Once among the barest and poorest Greek islands, Mykonos has become a bohemian mecca. It is now the glitziest and most renowned destinations in Greece. For a short while, this was a resort for gay travelers, through since then it has tried to reinvent itself for a more varied clientele. Nightlife remains to be gay-friendly. It has numerous clothing and jewelry boutiques in the main town of Hora. But vacate it between 10am and 5pm; this is when the cruise ship is in port.
Things to see and do
The Hora. With its windmills lining the ridge overhead (which were actually ground grain until the mid-1960s) and Cycladic architecture along narrow lanes, the Hora is the main attraction, and is a paradise for strollers, although a very congested one during high season. The signature building is the lopsided Paraportiani just beyond the west jetty.
Beaches. Paradise is the party beach of the island. It is a popular spot for watersports by day, and clubbing on the adjacent headland once the sun goes down. Just near it are the excellent beaches Super Paradise, mostly patronized by gays, and Paranga, which as protecting headlands and outstanding taverna. There is also the family-oriented Psarou in the west and the broad sweep of Kalafatis in the east.
Scuba Diving. Dive Adventures, located at Paradise Beach, is one of the most established centers in the country. It has two wrecks, various reefs and some taverns nearby for visitors to explore and get sailboat rentals. It even has shore dives to the shallow waters of Bikini Reef, where tourists will be rewarded by a stunning display of fish by Greek standards.
Day Trips.
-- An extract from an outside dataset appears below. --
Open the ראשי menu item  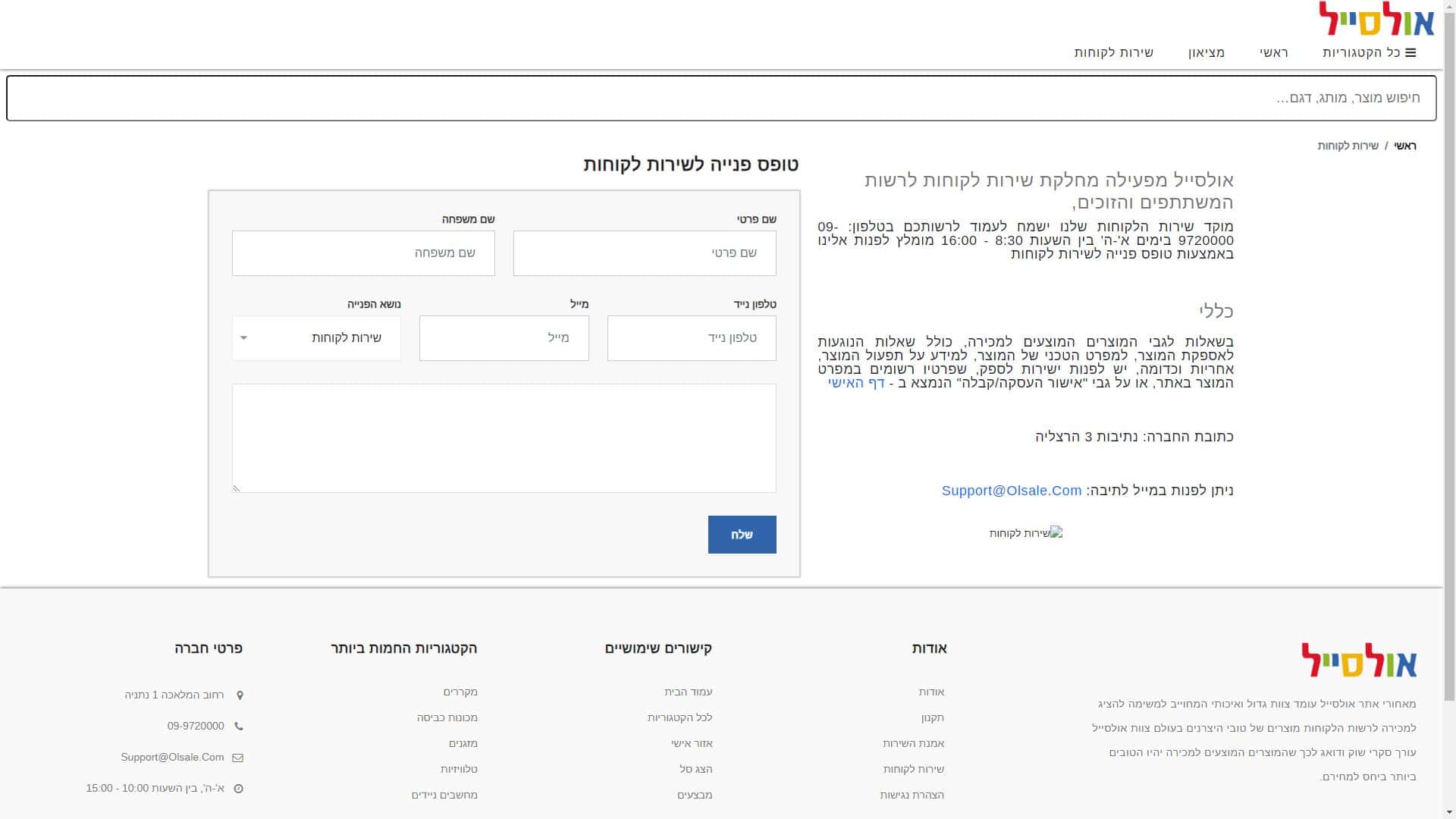click(1274, 52)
If the weather permits, excursion caiques sail Greece on a daily basis except Monday from the west jetty of the old port to Dellos islet, which is a commercial town with some of the biggest religious centers of the ancient world. The site has a small museum that takes three hours to properly tour. Highlights include replica lions on the terrace, colorful floor mosaics, numerous temples, and a stunning view of the place from Mount Kynthos.
Eat and drink
Tasos. This is a beach tavern with a cult following. Their bread comes with ramekins of Greek dips, which are all made on site. The shrimps are fresh, chips friend and table wine decent. Their portions are generous, with efficient and friendly service.
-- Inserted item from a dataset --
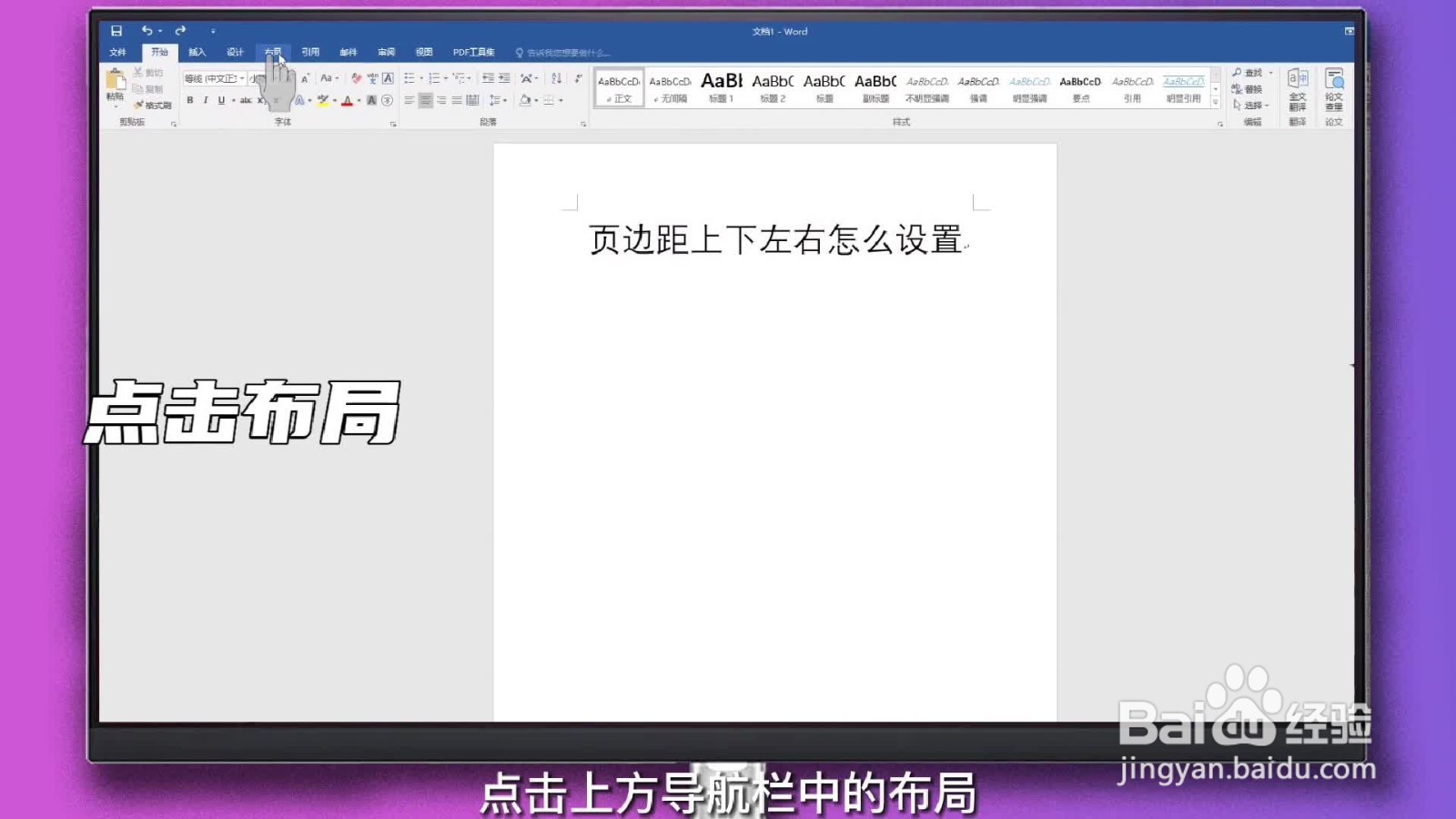Toggle bold formatting on selected text
This screenshot has width=1456, height=819.
tap(189, 100)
Ma’ereio. A hole in the wall, this is very popular among locals for their louza, garlic mushrooms, kopanisti and wholemeal bread. It also has slightly pricier dishes. They have fruity white table wine and clear spirit.
Joanna’s Nikos. This is rare in Mykonos: affordable, unpretentious and old-fashioned. It has mushroom-based dishes, cheese croquettes, and meatballs, along with a wide range of puds. It has sunset views from the beachside setting, well worth the short walk out of town.
Madoupas. This is a combination bar, café and cookhouse that gives delicious Greek fare and less normal prices. It is a local institution that offers considerable atmosphere, especially inside the gallery that’s laden with black and white pictures of old Mykonos.